The Space Between Us takes a cliched and generic premise (pastor's daughter gets pregnant) and then makes it significantly better with one simple change — the fact that Amelia and Charly go to Canada. All right, I'm Canadian, so I'm a little biased, but let's face it: Canada gets short shrift in the YA department. We're just north of the U.S. but for some reason it's oh so much more glamorous to set a novel in New York or California than Toronto or B.C.
But lo and behold, Amelia and Charly pack their bags and head for...Banff, of all places! I say "of all places" because it's not the first location in Canada I would have imagined choosing to stay for an indeterminate period of time. Banff is a tourist hot spot for the skiing, but not much else. And as the sisters soon find out, it's cold there. (Um, it's Alberta. In the mountains. Of course it's cold.)
So basically, the funny comments and jokes alluding to all things Canadiana (food, customs, weather, etc.) were fantastic. Seeing it from an American perspective was quite amusing at times (Amelia hates some aspects of Canada!) And happily, it was clear that the author understands the cross-border dialogue that occurs. Jessica Martinez has lived in both Canada and the U.S. and obviously gets both sides of the coin.

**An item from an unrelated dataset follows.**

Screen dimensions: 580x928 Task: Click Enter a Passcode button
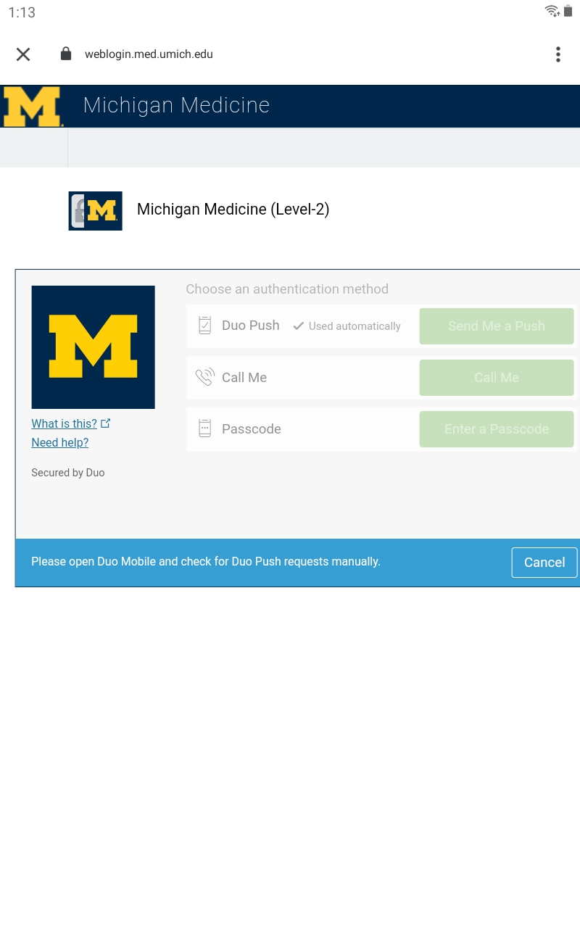pyautogui.click(x=497, y=429)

Moreover, I'm very happy to see Canada getting featured in a book published in the mainstream North American market. Usually we're lucky to even get one or two mentions in a story — generally something along the lines of, "He's escaping to Canada" or "that frozen wasteland to the north" — so it was really cool that almost all of The Space Between Us was set in Canada. I would love to see this more often in YA, where I get a lot of the references and it feels like it means something more to me because it's set in my country.

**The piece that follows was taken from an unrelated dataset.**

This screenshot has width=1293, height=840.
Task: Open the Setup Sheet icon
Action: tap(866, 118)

The teen pregnancy plotline didn't do much for me, and doesn't stand out amongst all the similar stories out there. Spoilers: the storyline involving the date rape wasn't explored enough in my opinion. However, Martinez does touch on the important point of women who are date-raped thinking they are at fault, and feeling buried with guilt and shame even though logically they know that's not the case. I wish we'd seen more of Charly herself, coming into her own. But Amelia's romance with Ezra is cute — I adored the scene where Amelia gets mild hypothermia and heads into the library where, of course, Ezra is working — and I liked how the book ended for the two of them. We're given a glimpse into the near future for Amelia and Ezra and it looks promising.
There's also a small subplot involving a guy back home (Will) that never really gets resolved; the whole thing seemed complicated and unnecessary. Amelia could have had enough sister envy issues on her plate without dragging Will into it. Either that or something more should have happened back in Florida to bring in the characters (like Savannah and Will) that we saw at the beginning, rather than having them just stay on the sidelines.
The writing style is a little bland, but quite relatable and realistic. Martinez has a good ear for dialogue between teens; her characters can have emotional conversations with each other and still remain authentic.
Final verdict: 3.5 shooting stars. While the central premise is hardly fresh, Jessica Martinez skilfully capitalizes on her knowledge of Canada-U.S. differences to provide a good dose of humor, and also demonstrates some astute perceptiveness of human emotions and reactions through Amelia's and Charly's characters and situations.
Disclaimer: I received this as an ARC for review from the author.
This book counts towards my goals for the Just Contemporary reading challenge and the Sophomore reading challenge.